Porque sería lindo volver a encontrar al Ronald en aquella comuna de Maipú donde yo le hacía clases de artes plásticas en la media luna yodada de los setenta. Y él no estaba ni ahí con el arte, güeviando toda la hora, derramando la témpera, manchando con rabia la hoja de block, molestando a los más ordenados. Mientras yo trataba de enseñar el arte prehistórico mostrando diapositivas. Mientras yo le daba con el arte egipcio mostrando láminas de pirámides y tumbas faraónicas. Y el Ronald, insoportablemente hiperkinetico, aburrido de mi cháchara educativa, lateado, estirando las piernas de adolescente crecido de pronto. Porque era el más alto, el pailón molestoso que no cabía en esos pequeños bancos escolares. El payaso del curso, que me hacía la clase un suplicio, rayándose la cara, riéndose de mi discurso sobre la historia del arte. Hasta que llegué al arte romano, el arte militar del imperio. Entonces, por primera vez lo vi atento, mirando con asco las esculturas de esos generales, los bustos de esos emperadores, y los bloques de esos ejércitos tiranos. Por primera vez se quedó inmóvil escuchando, y yo aproveché esa instancia de atención para meter el discurso político, riesgoso en esos años cuando era pecado hablar de contingencia en la educación. Y el Ronald tan atento, participando, ayudándome en esa compartida subversión a través de la ingenua asignatura de las artes plásticas. Y luego, al terminar la clase, cuando todo el curso salió en tropel a recreo, al levantar la vista del libro de asistencia, el único que permanecía en la sala era Ronald en silencio ¿Y usted que hace aquí?¿Que no escuchó la campana del recreo? Y él sin decirme nada, me miró con esos enormes ojos castaños, estirándome la mitad de su manzana escolar, como un corazón partido que sellaba nuestra secreta complicidad.

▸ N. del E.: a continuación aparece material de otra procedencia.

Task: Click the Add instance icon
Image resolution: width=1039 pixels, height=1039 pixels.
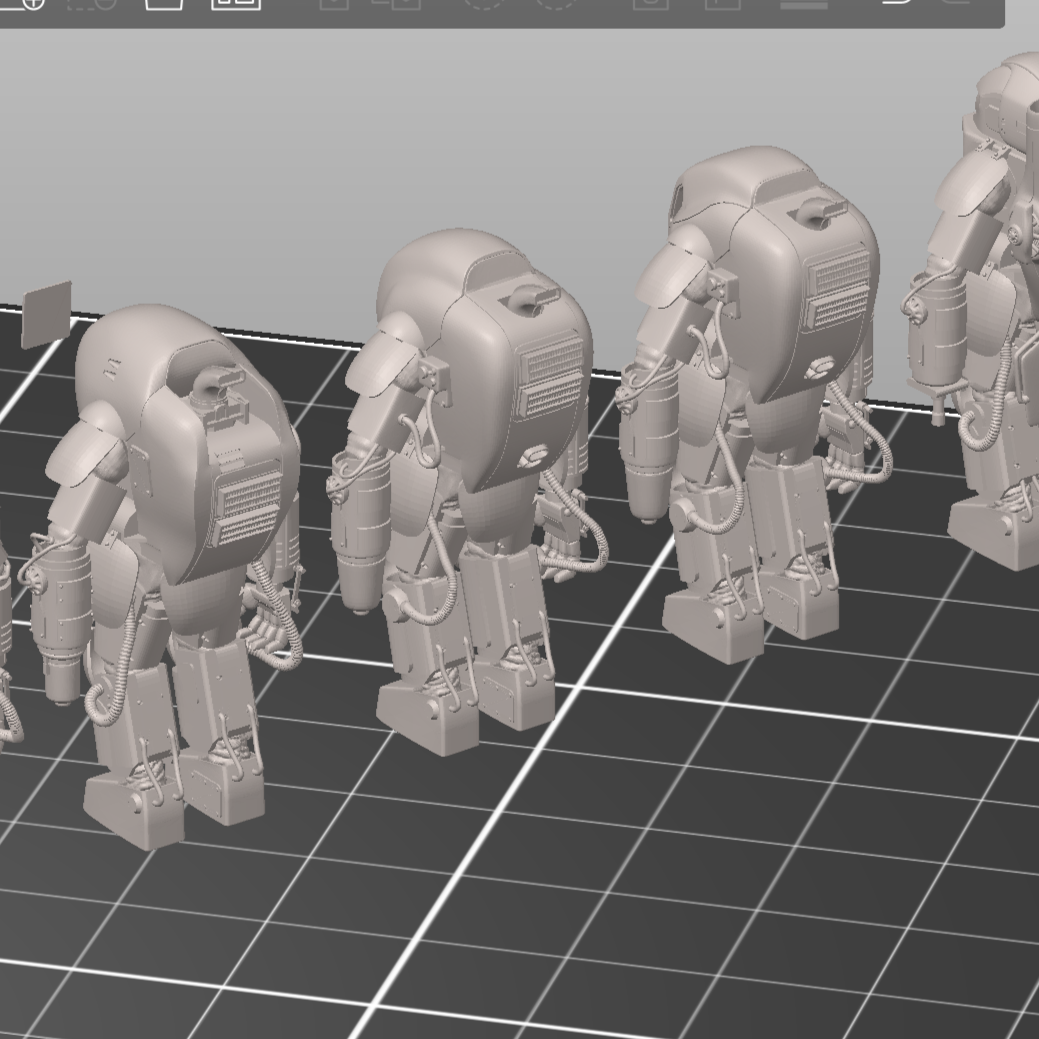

Desde aquel día, ese bello despeinado, no se perdía palabra de mi oratoria antimilitar. Oiga profe, me decía para callado, hay que hacer algo para que se acabe la dictadura. Algo estamos haciendo Rony, no se acelere. Mientras tanto, usted tiene que estudiar, dar el ejemplo, y no andar quebrando los vidrios de la inspectoría, ni menos hacerle muecas a la directora. ¿Me entiende? Y allí, en medio del patio pajareado de niños, lo dejaba pensando, rascándose la cabeza rubia que brillaba como una flama limona esas lejanas mañanas de cristal, a fines del setenta.
Poco tiempo me duró esa estrategia de concientizar por medio de la historia del arte. Por ahí algo se supo, alguien escuchó, y sin mediar explicación tuve que abandonar las clases en esa comuna. Nunca más vi a Ronald Wood, jamás supe qué pasó con él en los crispados años que vinieron. Nunca me enteré si también lo habían expulsado de ese colegio al igual que a mí.
Solamente el 20 de mayo de 1986, me llegó la noticia de su asesinato en medio de una manifestación estudiantil en el Puente Loreto. Ese día, recién me enteré por la prensa que Ronald estudiaba para contador auditor en el Instituto Profesional de Santiago, que tenía apenas 19 años esa tarde cuando una maldita bala milica había apagado la hoguera fresca de su apasionada juventud. Ahí también supe que había agonizado tres días con su bella cabeza hecha pedazos por el plomo dictatorial. Casi no hubo funeral, lo sepultaron en secreto para impedir las manifestaciones.
Aun así, por muchos años creí reconocer su risa en las bandadas de estudiantes que alborotan el parque, las plazas, el río y la tarde primaveral. Creo que hasta hoy no me convenzo de su fatal desaparición, y lo sigo viendo florecido en el ayer de su espinilluda pubertad. Tal vez, nunca logre borrar la sombra de culpa que me nubla el recuerdo de sus grandes ojos pardos, aquellos lejanos días de escuela pública, cuando me regaló en su mano generosa, la manzana partida de su rojo corazón.